Saturday, March 20, 2010

Cool mackerel-haunted seas

From Priscilla Napier's A Late Beginner, available directly from Slightly Foxed. "Priscilla Napier grew up in Egypt during the last golden years of the Edwardian Age - a time when, for her parents' generation, it seemed the sun would never set upon 'the regimental band playing selections from HMS Pinafore under the banyan tree.'"
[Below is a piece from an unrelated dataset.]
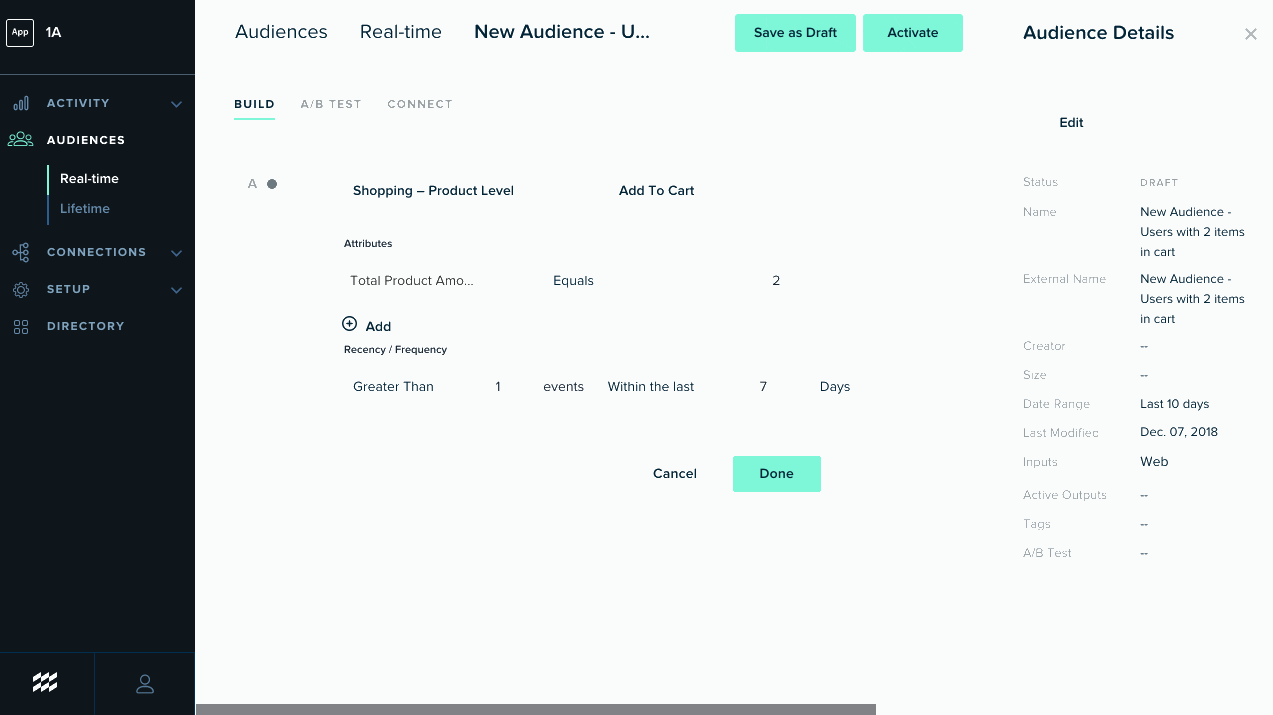Open the user profile icon
Image resolution: width=1273 pixels, height=715 pixels.
[145, 684]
Here she describes a summer locale favored by her family in England in language that is similar in style to that later marvelous observer of nature, Gerald Durrell.
Salcombe and Peak, the twin enclosing cliffs of Sidmouth, were beautiful, dramatic and seemingly sky-high. To boat picnics at Ladrum Bay or Branscombe we were slowly and peacefully rowed by Bob and Tom Woolley through timeless afternoons under the sheer reflected red cliffs. Long ribbons of seaweed undulated below the cool mackerel-haunted seas, whose tidal flow seemed to me, then and since, far more delectable in its changing greys and greens and shadowy hyacinth colours, its alternating deeps and shallows, than the monotonous blue champagne of the Mediterranean. There were shrimps and prawns in plenty in the rocks below High Peak, endless clear tide-washed pools of limpets, anemones and grass-green weed.